[Opening DATA EXCERPTS section]
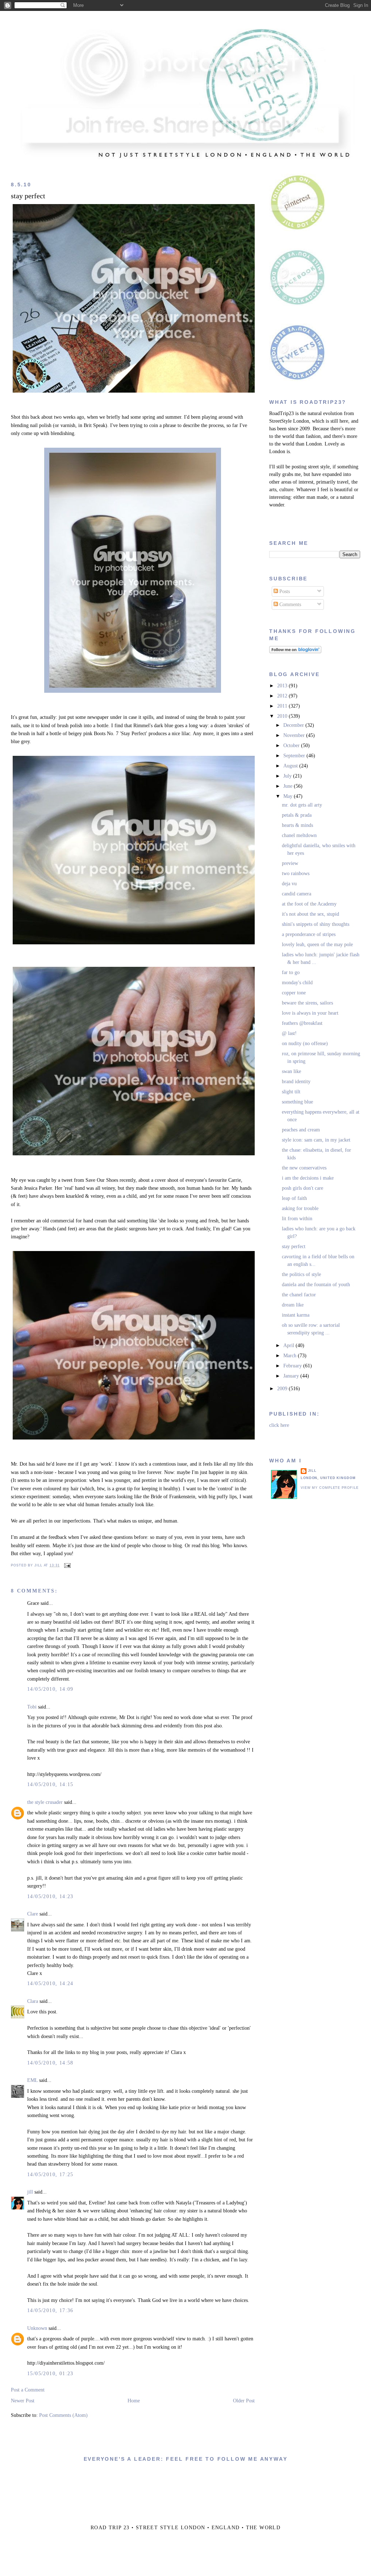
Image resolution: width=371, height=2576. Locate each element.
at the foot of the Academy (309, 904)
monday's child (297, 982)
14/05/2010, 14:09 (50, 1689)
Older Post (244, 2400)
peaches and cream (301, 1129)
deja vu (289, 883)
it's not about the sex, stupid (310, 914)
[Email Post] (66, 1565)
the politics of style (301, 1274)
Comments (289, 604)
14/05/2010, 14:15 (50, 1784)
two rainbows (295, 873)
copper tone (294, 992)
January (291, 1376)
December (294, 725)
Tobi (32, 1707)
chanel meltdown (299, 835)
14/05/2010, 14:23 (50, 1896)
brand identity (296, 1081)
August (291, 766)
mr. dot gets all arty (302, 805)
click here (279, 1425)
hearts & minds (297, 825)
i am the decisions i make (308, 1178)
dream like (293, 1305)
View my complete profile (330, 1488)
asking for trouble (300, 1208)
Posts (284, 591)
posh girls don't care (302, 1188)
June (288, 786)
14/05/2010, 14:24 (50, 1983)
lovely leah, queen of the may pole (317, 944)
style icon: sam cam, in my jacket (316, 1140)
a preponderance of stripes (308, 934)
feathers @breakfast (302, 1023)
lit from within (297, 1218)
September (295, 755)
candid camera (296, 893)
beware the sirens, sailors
[Closing DATA EXCERPTS section]
[Opening DATA EXCERPTS section]
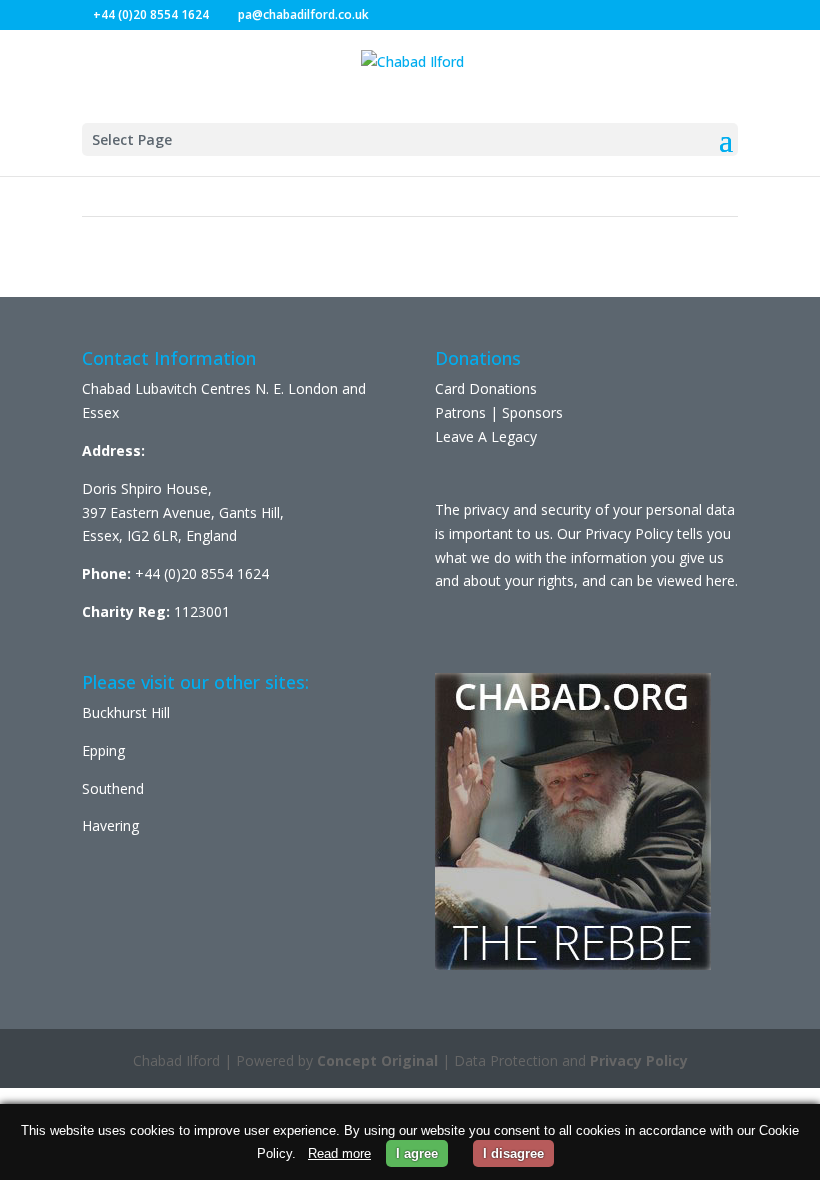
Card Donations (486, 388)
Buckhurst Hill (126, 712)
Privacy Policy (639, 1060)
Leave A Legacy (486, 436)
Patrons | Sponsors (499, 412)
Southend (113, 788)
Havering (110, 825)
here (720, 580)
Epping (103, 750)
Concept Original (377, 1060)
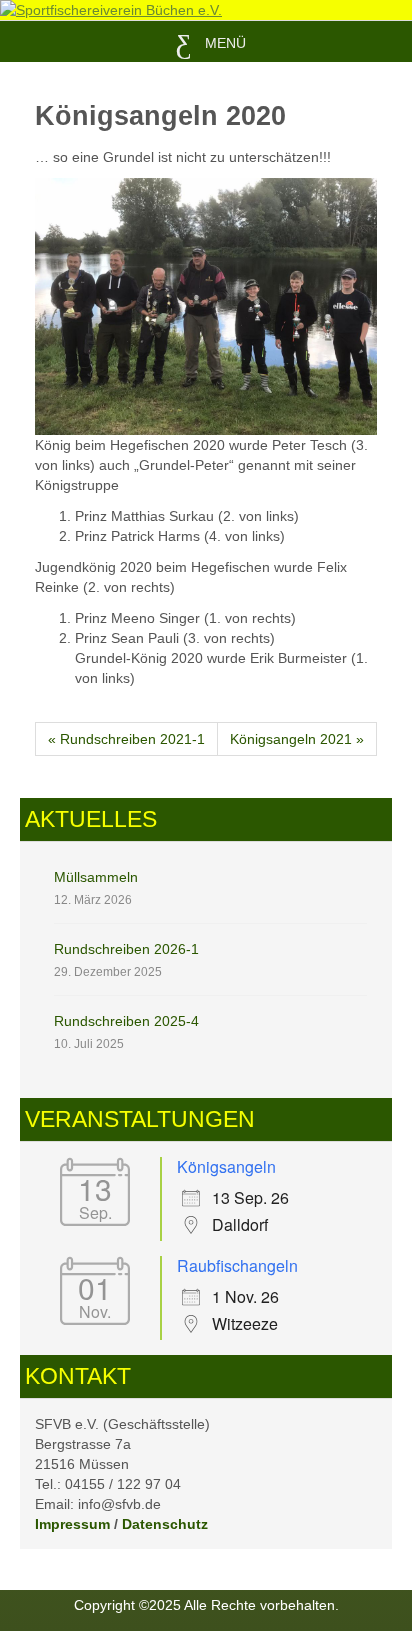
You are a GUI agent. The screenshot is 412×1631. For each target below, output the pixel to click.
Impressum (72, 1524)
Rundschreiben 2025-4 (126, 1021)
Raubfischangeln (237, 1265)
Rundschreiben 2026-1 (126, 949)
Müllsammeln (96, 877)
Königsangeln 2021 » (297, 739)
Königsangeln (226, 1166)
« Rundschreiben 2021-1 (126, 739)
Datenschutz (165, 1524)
[Closing DATA EXCERPTS section]
[Opening DATA EXCERPTS section]
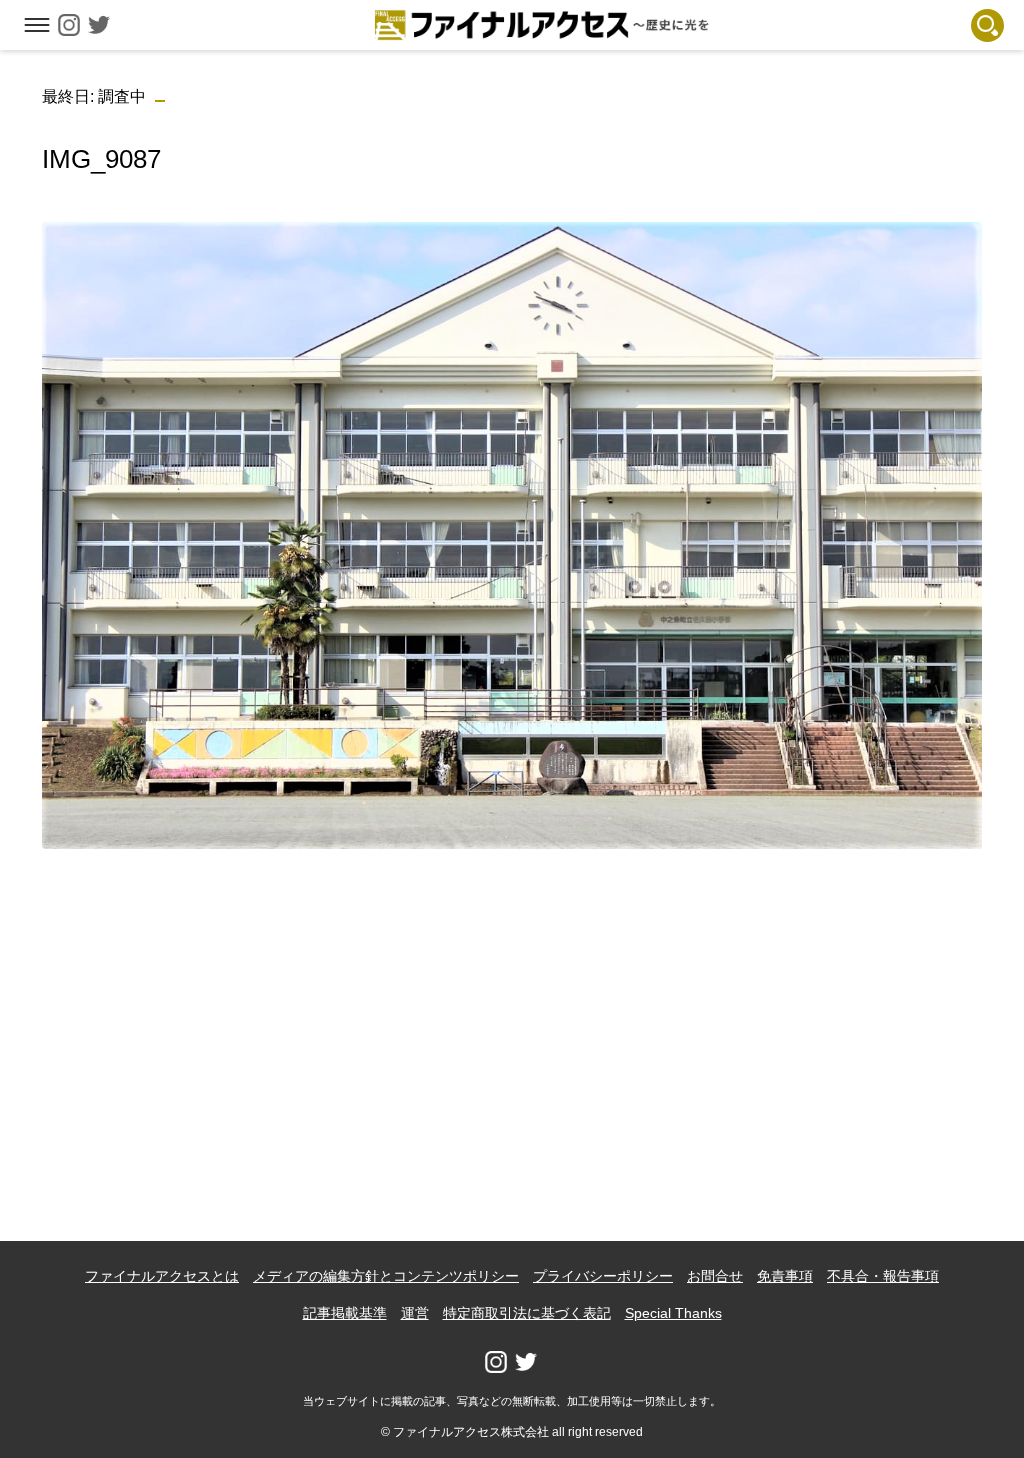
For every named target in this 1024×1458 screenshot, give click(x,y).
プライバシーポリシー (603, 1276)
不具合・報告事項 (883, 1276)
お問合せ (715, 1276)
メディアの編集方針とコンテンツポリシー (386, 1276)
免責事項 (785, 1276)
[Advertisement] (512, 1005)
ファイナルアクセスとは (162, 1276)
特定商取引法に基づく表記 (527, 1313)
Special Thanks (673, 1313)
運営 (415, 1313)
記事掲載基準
[Closing DATA EXCERPTS section]
* WHAT THIS TASK INVOLVES:
From the entries above, print the lines beginning at the one with "January (291, 1376)" and stopping after the one with "beware the sirens, sailors", exactly as written and with nothing else.

* ANSWER:
January (291, 1376)
December (294, 725)
Tobi (32, 1707)
chanel meltdown (299, 835)
14/05/2010, 14:23 (50, 1896)
brand identity (296, 1081)
August (291, 766)
mr. dot gets all arty (302, 805)
click here (279, 1425)
hearts & minds (297, 825)
i am the decisions i make (308, 1178)
dream like (293, 1305)
View my complete profile (330, 1488)
asking for trouble (300, 1208)
Posts (284, 591)
posh girls don't care (302, 1188)
June (288, 786)
14/05/2010, 14:24 (50, 1983)
lovely leah, queen of the may pole (317, 944)
style icon: sam cam, in my jacket (316, 1140)
a preponderance of stripes (308, 934)
feathers @breakfast (302, 1023)
lit from within (297, 1218)
September (295, 755)
candid camera (296, 893)
beware the sirens, sailors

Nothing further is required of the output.